L’œuvre en triptyque de Jordi Bonet intitulée Mort, Espace, Liberté fait aussi parler d’elle pour les onze mots gravés dans le béton par le poète Claude Péloquin : Vous êtes pas écœurés de mourir, bande de caves! C'est assez!

Le ministre François Cloutier sur l'affaire de la murale
L’inscription du poète Claude Péloquin sur la murale de Jordi Bonet déchaîne les passions. Certains demandent le retrait des paroles litigieuses de la murale, d’autres défendent la liberté d’expression artistique.
Le rôle de l'artiste est d'être un éveilleur
, croit pour sa part le ministre des Affaires culturelles François Cloutier, qui refuse de s’ingérer dans ce choix créatif de Jordi Bonet.

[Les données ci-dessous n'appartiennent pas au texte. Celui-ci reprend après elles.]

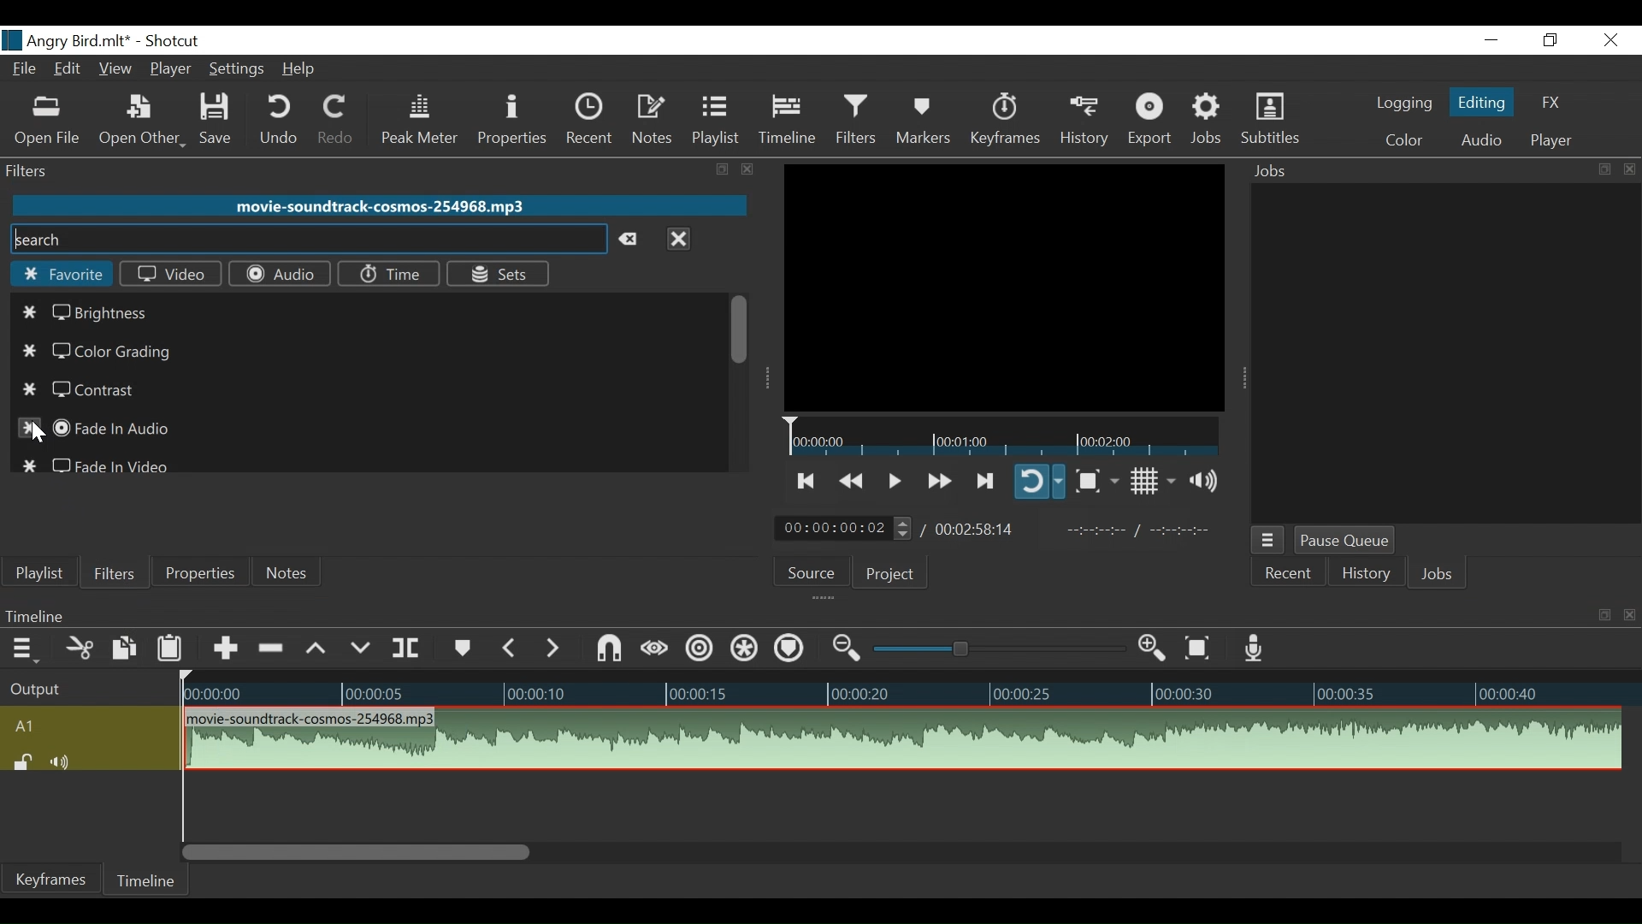 The width and height of the screenshot is (1642, 924). What do you see at coordinates (86, 724) in the screenshot?
I see `A1` at bounding box center [86, 724].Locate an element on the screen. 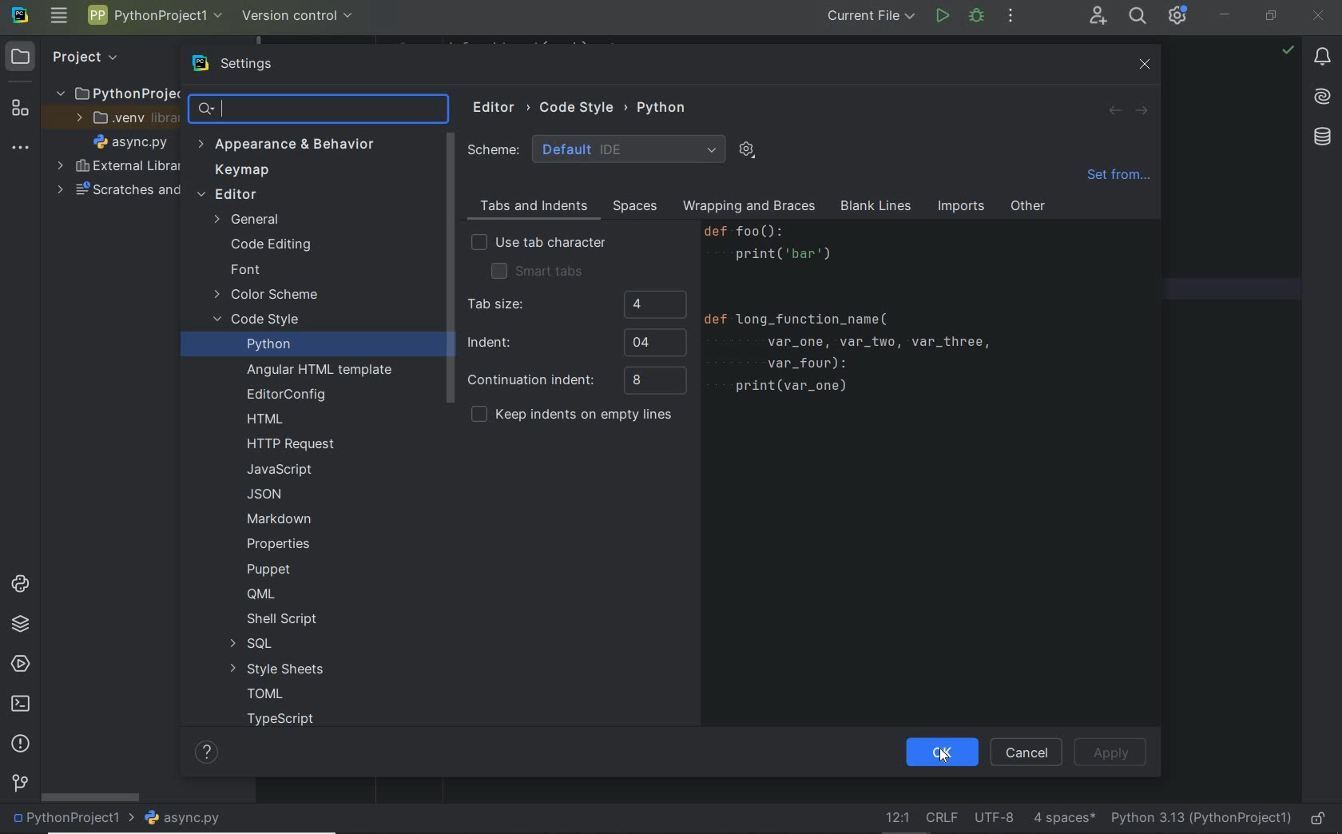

On a commandé une œuvre à un artiste sans lui imposer de contraintes, souligne-t-il, je ne vois pas comment l'on pourrait aujourd’hui exiger de la modifier.
À mon avis, elle [la phrase] n'ajoute rien à une œuvre qui est très forte en soi, la murale de Jordi Bonet, qui est un admirable poème à la vie et à la mort.
L’œuvre de Jordi Bonet s’inscrit dans l’esprit contestataire du temps et la controverse aura permis aux gens de prendre conscience de la murale, suggère-t-il au contraire.

Femme d'aujourd'hui, 30 novembre 1971
Ce reportage à l’émission Femme d’aujourd’hui du 30 novembre 1972 nous offre une visite détaillée du Grand Théâtre de Québec.
Son directeur Guy Beaulne vante à la journaliste Micheline Archambault la qualité de ses salles et la sobriété de ses espaces qui en font un foyer amical et cordial.
Lorsque le Grand Théâtre de Québec est décrit comme le plus beau théâtre moderne du monde, Guy Beaulne ne peut qu’acquiescer.
C'est l'architecture qui en fait la beauté
, croit Guy Beaulne, mais c'est également la qualité de l'instrument, de son équipement technique et aussi des gens qui s'en servent
.
L'oeuvre de Jordi Bonet avec la phrase de Claude Péloquin continue de faire réagir, mentionne le directeur du Grand Théâtre. Deux ans après son dévoilement, on commence cependant à mieux comprendre la murale et ses inscriptions.
On examine davantage la murale. On se rend compte qu'on ne peut pas la comprendre d'un seul coup.
Le Grand Théâtre de Québec s’inscrit désormais comme un haut lieu de diffusion de la culture, mais il souhaite aussi jouer un rôle de producteur et de créateur.
Un rôle qui répond à un besoin de la ville de Québec et de son public, qui a gagné une institution culturelle à la fois prestigieuse et accessible.